• EXTRAIT PRÉSENTÉ:
Avec un petit cortège arrivant de République, les membres de la récente initiative citoyenne prirent position devant l’entrée de l’ESCP, y jetant alors près de 200 kilos de sable, de nombreuses liasses de faux billets et installant plusieurs transats sous le chaleureux soleil parisien. Quelques poubelles furent également utilisées pour bloquer les entrées adjacentes. Objectif de la manœuvre : dénoncer l’implication du Front National dans l’affaire des « Panama Papers ».

Après de longues minutes d’attente, la sentence tomba, parfaitement limpide : devant l’agitation régnant au 79 avenue de la République, Florian Philippot ne viendra pas, l’événement est annulé.
Chose peu banale lors d’un rendez-vous Tribunes, les médias étaient présents en nombre : Le Figaro, Le Point, BFM TV, I-Télé, Le Grand Journal. Ils filmèrent d’abord l’opération coup de poing et s’attardèrent ensuite sur différents échanges liant des membres de Nuit Debout et des étudiants de l’école.

Le dialogue devint intéressant lorsque les différents protagonistes parvinrent à dépasser les artificiels et tristes clichés les séparant et à réfléchir ensemble, selon un prisme nouveau, né des précisions apportées par chacun et auparavant oubliées.

Depuis plusieurs jours, nous avions œuvré afin de construire une argumentation et une dialectique diamétralement opposées à celles de Florian Philippot et de son parti, dans l’optique de mettre le dirigeant frontiste en face de ses contradictions. Quel était le nombre d’élèves au fait de la fonction occupée par son frère, Damien Philippot, actuel directeur des études politiques de l’Ifop ?

• TÂCHES À FAIRE:
[1] D'après l'extrait sur l'action devant l'ESCP, quelle quantité de sable fut jetée devant l'entrée de l'école ?
[2] Écrivez la suite du récit sur l'action devant l'ESCP, en reprenant juste après sa dernière phrase.
Les lignes n'ont aucun rôle à jouer ici.

• LIGNES DE DONNÉES:
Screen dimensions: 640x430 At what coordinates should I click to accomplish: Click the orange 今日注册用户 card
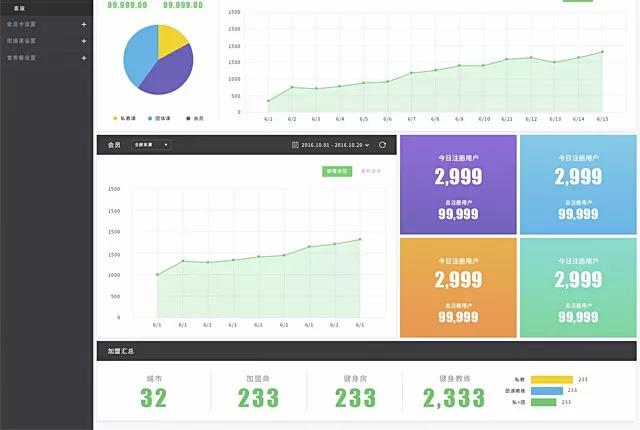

• RÉPONSES AUX TÂCHES:
[1] Près de 200 kilos de sable.

[2]
Nuit Debout prône le dialogue, incite à l’échange, rappelle la force des idées, refuse de voir la pensée unique effacer la riche mosaïque des visions variées. C’est pourtant son Némésis qu’elle venait de servir et reproduire au cœur du 11ème arrondissement.

Notre opposition avec Florian Philippot sur les questions politiques, économiques et internationales ? Annihilée au profit d’une action dénonçant, à juste titre, les maux d’un monde politique suranné. Mais cette intervention a empêché la confrontation tant attendue de convictions opposées. Est-il impossible de dénoncer sans interdire aux uns et aux autres d’exprimer leurs divers points de vue ?

Cela demeure on ne peut plus regrettable et condamnable. Tribunes ESCP comptait apporter un éclairage réfléchi sur ce sujet extrêmement complexe, profondément sensible. Sa voix lui a été, le temps et l’espace d’un débat, confisquée.

Une des personnes de Nuit Debout me rappela, fort justement, que « la communication, c’est la mise en commun ». Ce partage, Tribunes ESCP continuera à le faire vivre lors de ses prochaines conférences. Nous n’avons aucun doute sur la capacité du mouvement Nuit Debout à favoriser l’échange et la réciprocité dans le débat public. Cette prise en compte de l’autre a malheureusement été omise tout à l’heure.

Mais ce n’est pas une raison pour entrer dans le conflit primaire. Au contraire, nous adorerons toujours la sinueuse et sibylline vérité autant que nous abhorrerons les stéréotypes complaisants. Je ne commenterai pas la triste action d’un des membres de Nuit Debout qui bouscula violemment une de mes camarades, je refuserai de répondre à celui qui me catalogua comme étant « un égoïste de plus en costard-cravate ». Ces errements idéologiques ne font que desservir la mise en place d’une synergie citoyenne efficace et sereine.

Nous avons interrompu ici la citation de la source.